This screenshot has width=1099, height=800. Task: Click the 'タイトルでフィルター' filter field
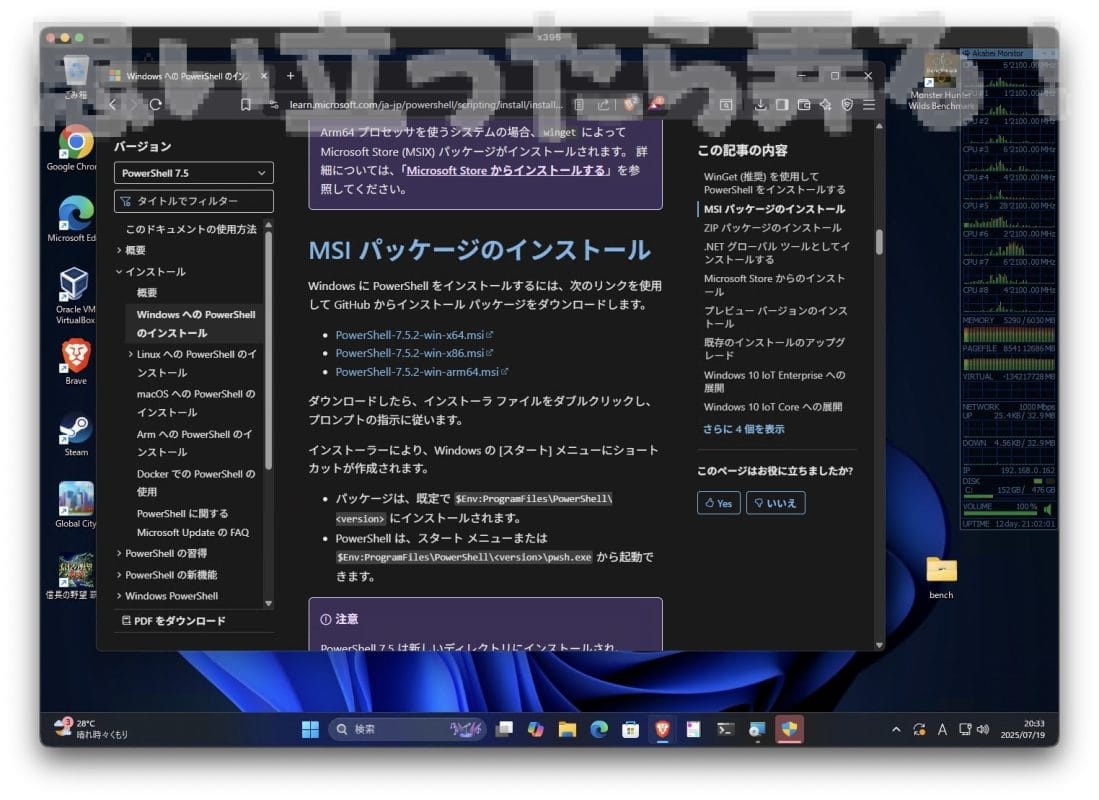(193, 201)
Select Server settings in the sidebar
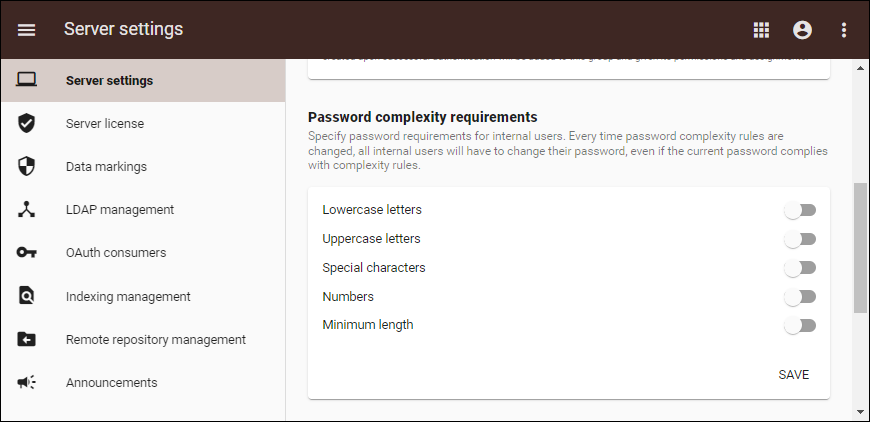This screenshot has width=870, height=422. [109, 81]
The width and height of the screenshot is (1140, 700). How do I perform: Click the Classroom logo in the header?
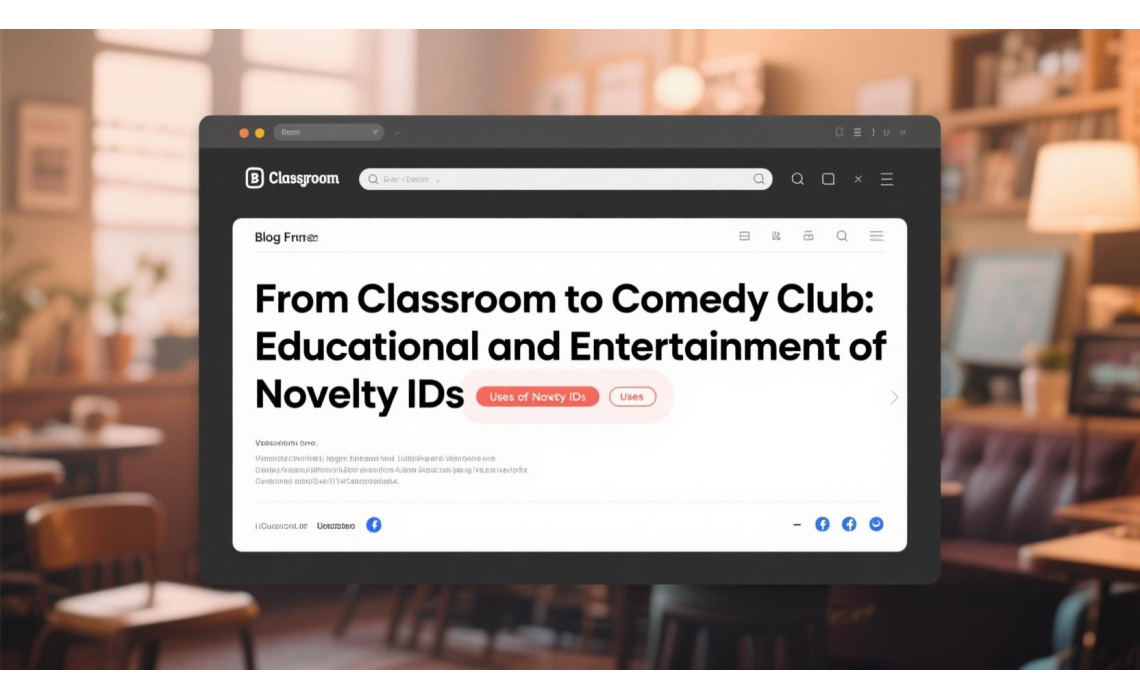click(292, 179)
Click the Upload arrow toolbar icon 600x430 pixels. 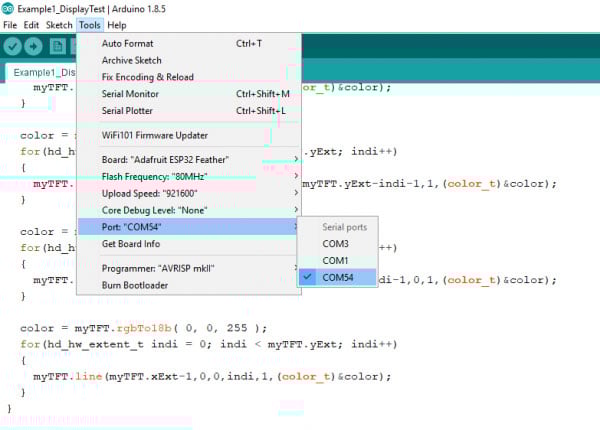coord(35,46)
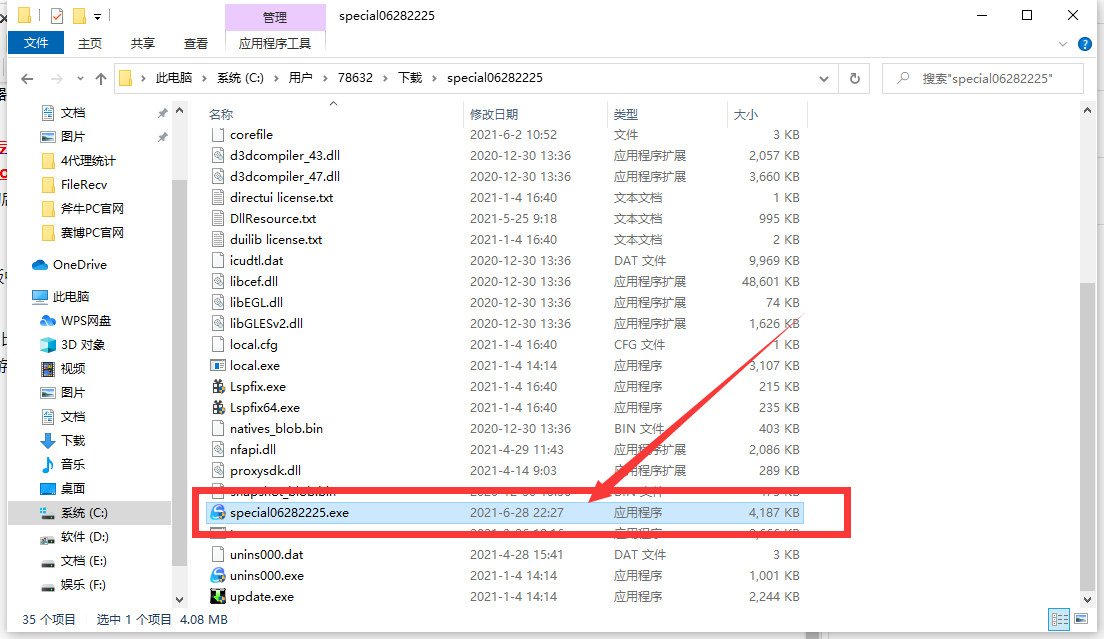Image resolution: width=1104 pixels, height=639 pixels.
Task: Open the Help question mark icon
Action: coord(1085,44)
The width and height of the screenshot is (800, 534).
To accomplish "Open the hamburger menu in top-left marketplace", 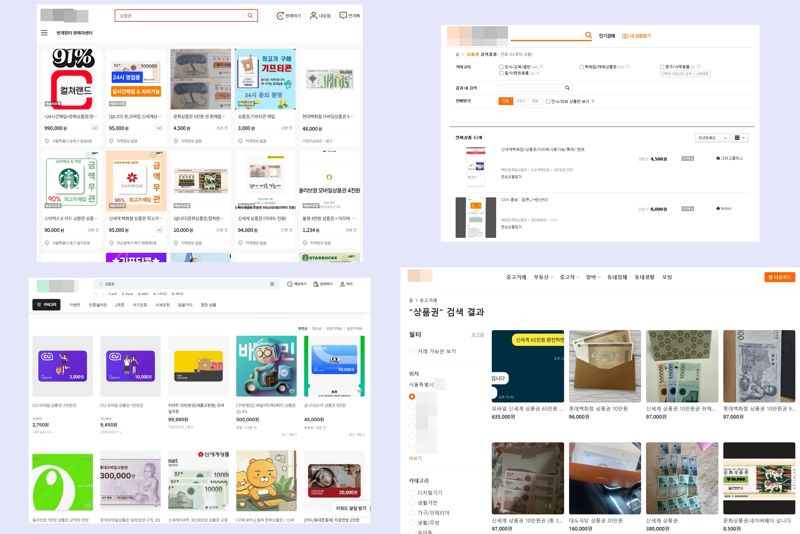I will (44, 33).
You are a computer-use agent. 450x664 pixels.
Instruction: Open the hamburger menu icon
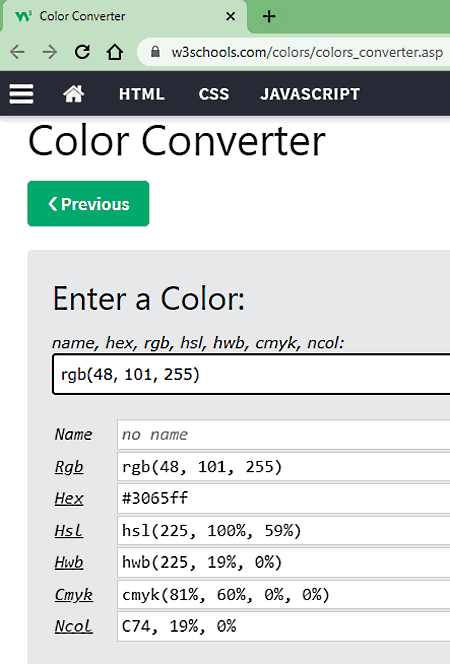[21, 94]
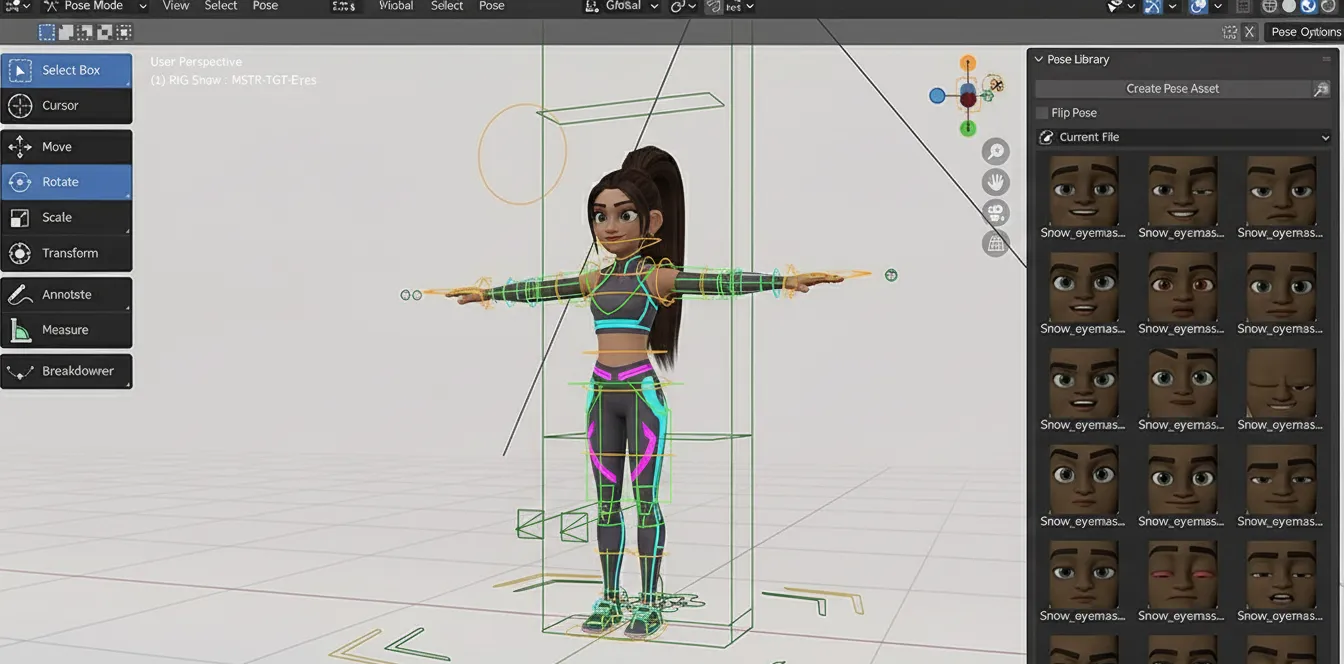Switch to orthographic grid view icon
The width and height of the screenshot is (1344, 664).
click(995, 242)
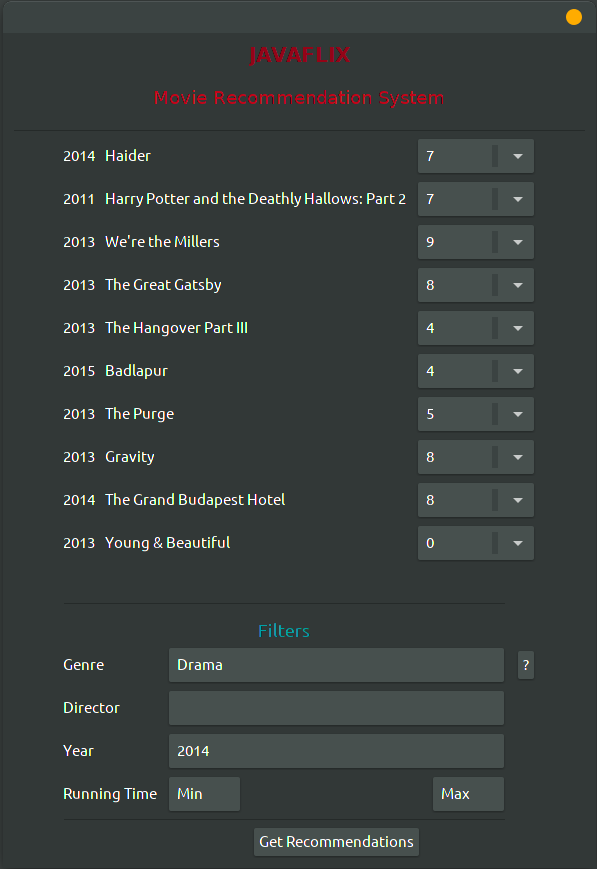Click the JAVAFLIX title text
The height and width of the screenshot is (869, 597).
[x=299, y=55]
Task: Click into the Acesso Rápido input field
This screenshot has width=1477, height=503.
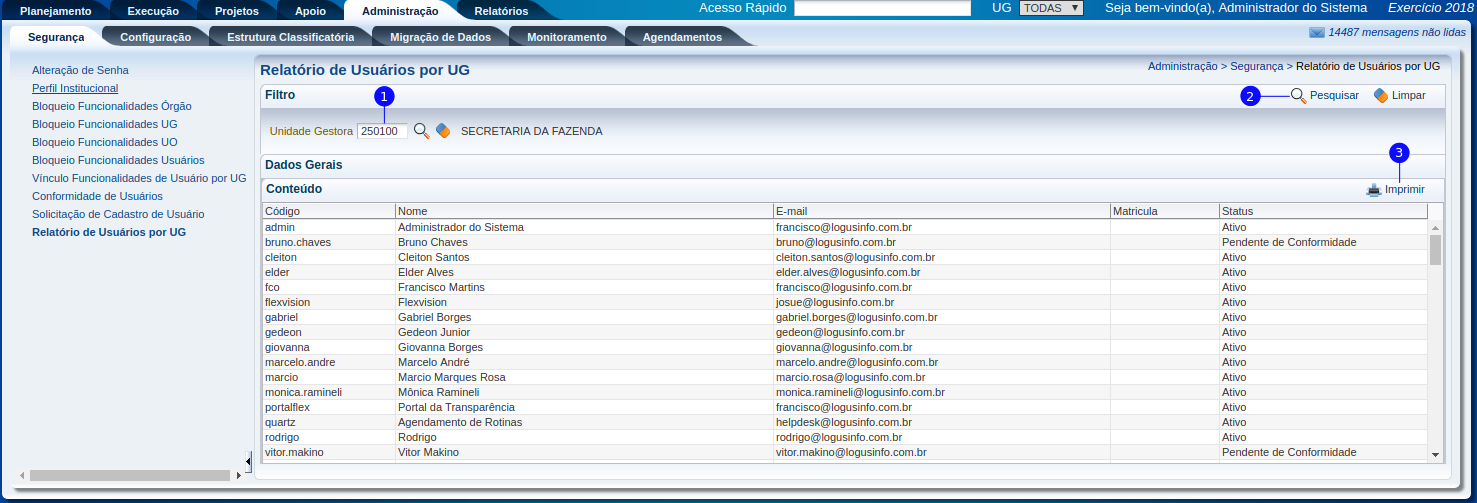Action: click(882, 8)
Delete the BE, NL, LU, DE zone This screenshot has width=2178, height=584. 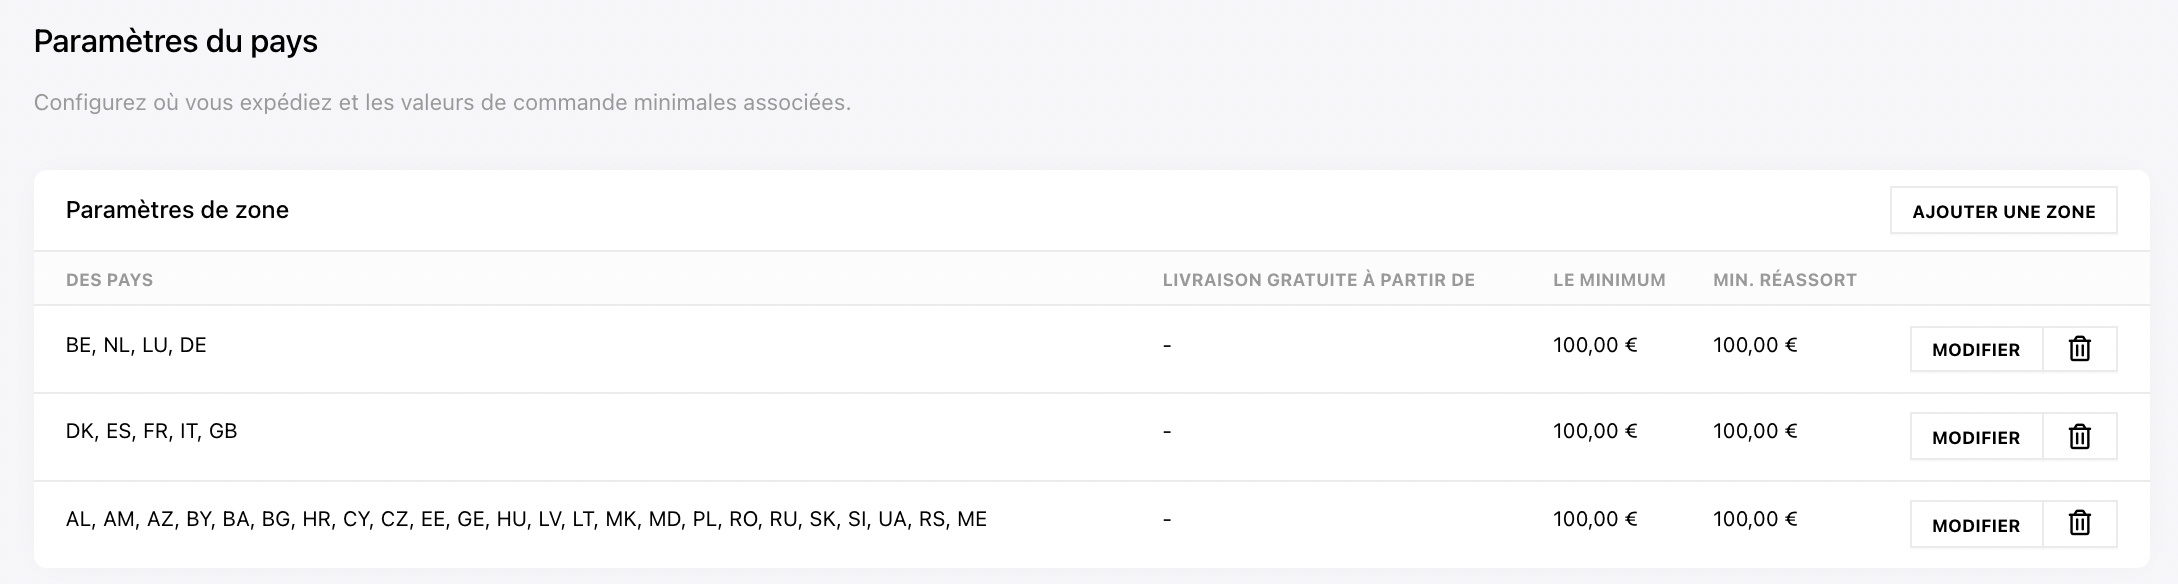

== == ==

▶ _What this task involves_: Beginning with the line that contains "You are a computer-use agent. 450x664 pixels.", write out the remaining lines of the listing above through the last, exactly and only those, without pictures.

▶ _Answer to this task_:
You are a computer-use agent. 450x664 pixels.
Instruction: Open the hamburger menu icon
[21, 94]
Switch to orthographic grid view icon
The width and height of the screenshot is (1344, 664).
click(995, 242)
Click the JAVAFLIX title text
The height and width of the screenshot is (869, 597).
[x=299, y=55]
Task: Click into the Acesso Rápido input field
This screenshot has width=1477, height=503.
Action: click(882, 8)
Delete the BE, NL, LU, DE zone This screenshot has width=2178, height=584. 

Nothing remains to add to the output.